▶ **Directive**: Can you turn every line of the entries below into a JSON list of strings, one string per line, with blank lines skipped and the pictures left out?

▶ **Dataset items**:
-- START --
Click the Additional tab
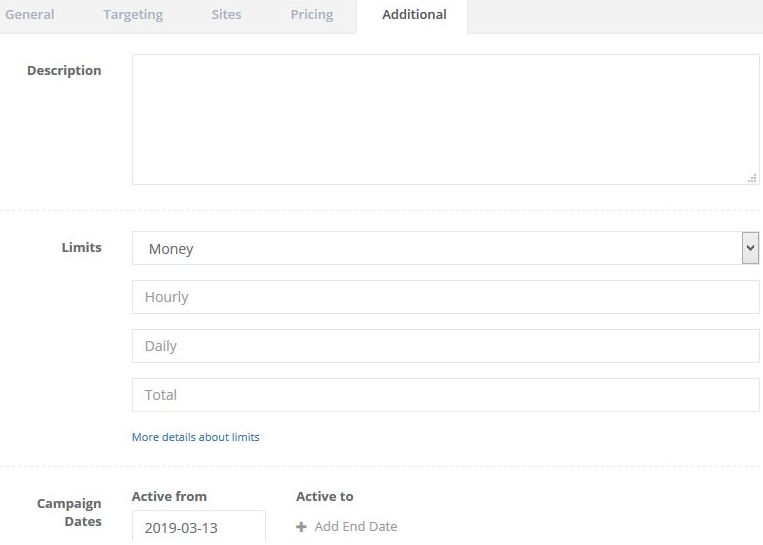coord(414,15)
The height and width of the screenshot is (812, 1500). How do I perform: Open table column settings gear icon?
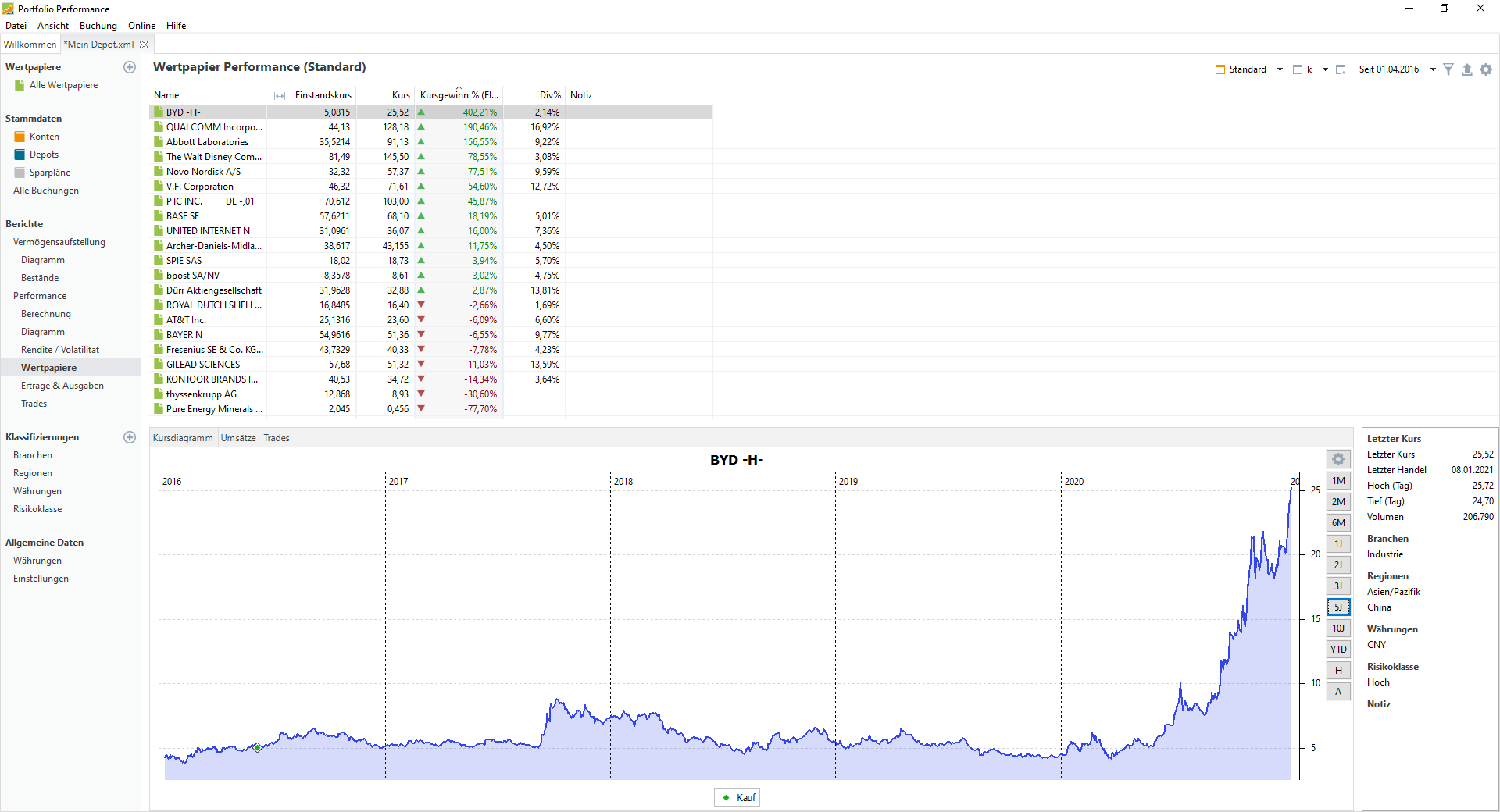click(x=1486, y=69)
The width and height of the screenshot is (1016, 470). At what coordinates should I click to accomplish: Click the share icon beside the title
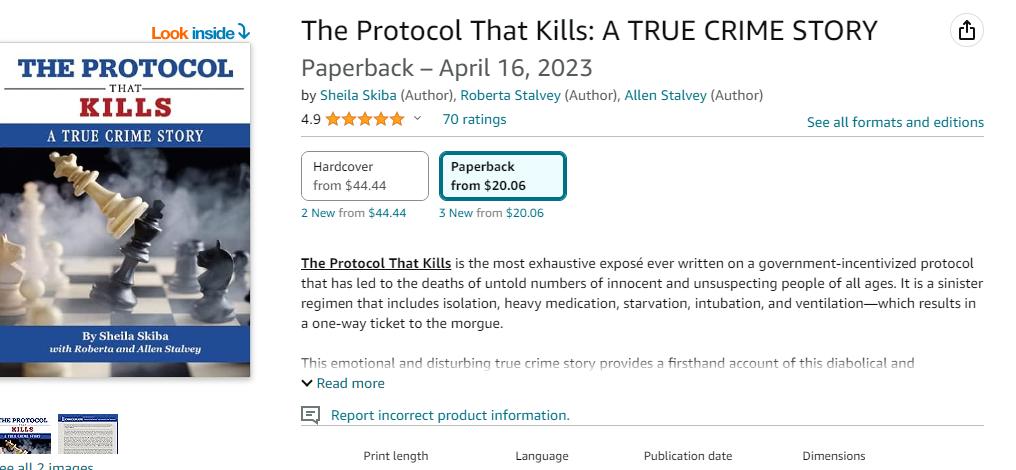(x=966, y=31)
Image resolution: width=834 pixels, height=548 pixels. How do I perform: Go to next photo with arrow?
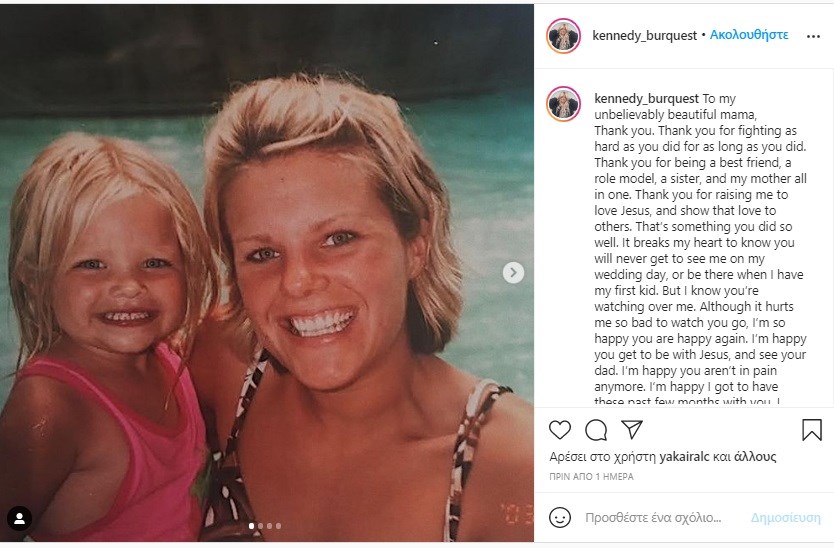click(513, 272)
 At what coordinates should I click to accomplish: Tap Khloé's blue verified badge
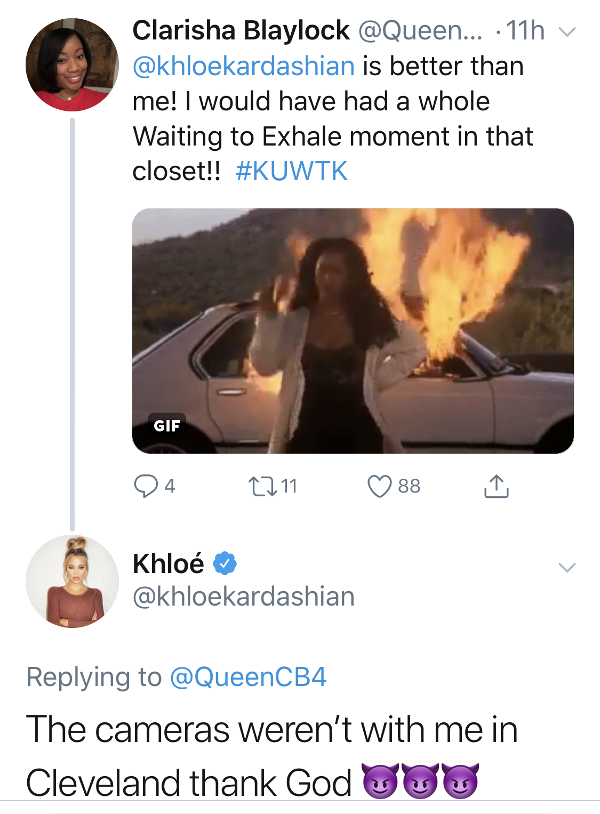point(225,564)
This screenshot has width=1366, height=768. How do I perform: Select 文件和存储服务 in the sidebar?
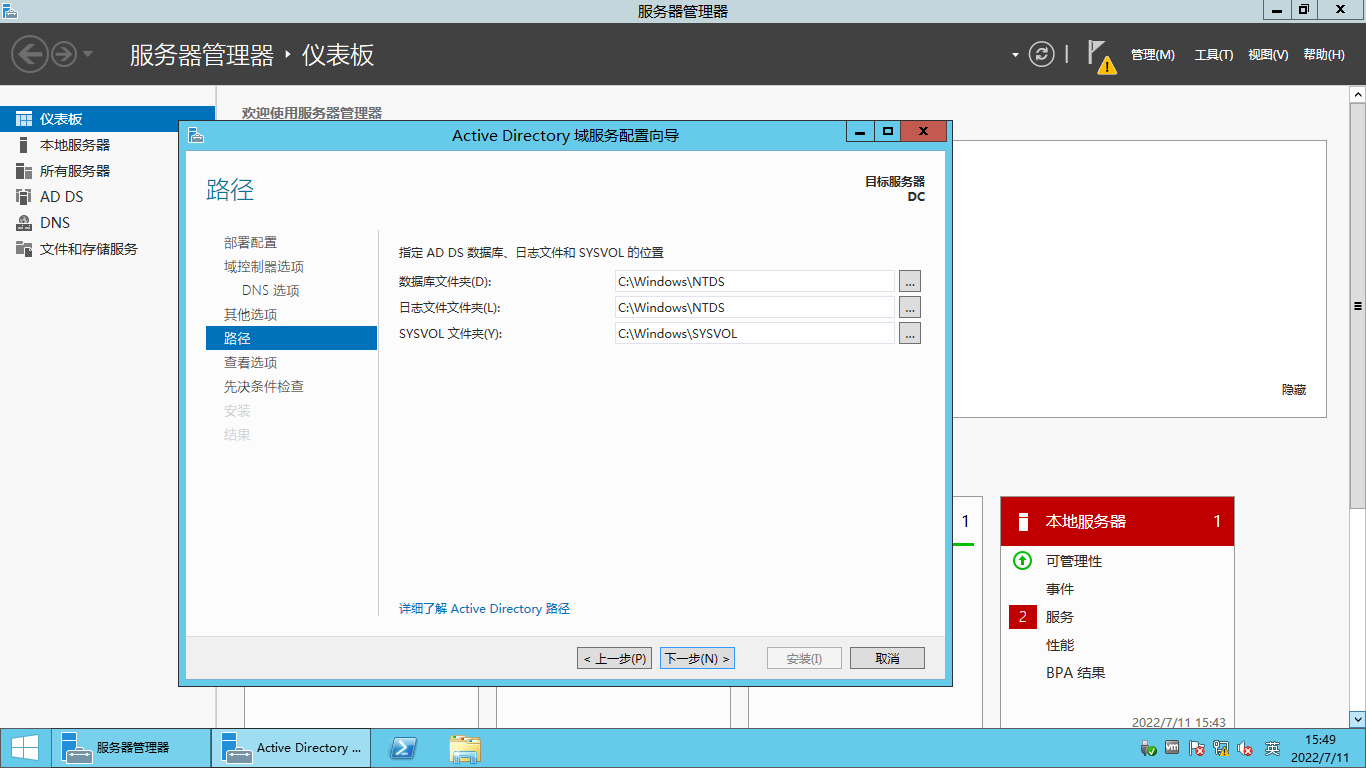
-- END --
▶ **Result for this task**:
[
  "Click the Additional tab",
  "coord(414,15)",
  "The height and width of the screenshot is (812, 1500). How do I perform: Open table column settings gear icon?",
  "click(x=1486, y=69)",
  "The width and height of the screenshot is (1016, 470). At what coordinates should I click to accomplish: Click the share icon beside the title",
  "(x=966, y=31)",
  "Image resolution: width=834 pixels, height=548 pixels. How do I perform: Go to next photo with arrow?",
  "click(513, 272)",
  " At what coordinates should I click to accomplish: Tap Khloé's blue verified badge",
  "point(225,564)",
  "This screenshot has width=1366, height=768. How do I perform: Select 文件和存储服务 in the sidebar?"
]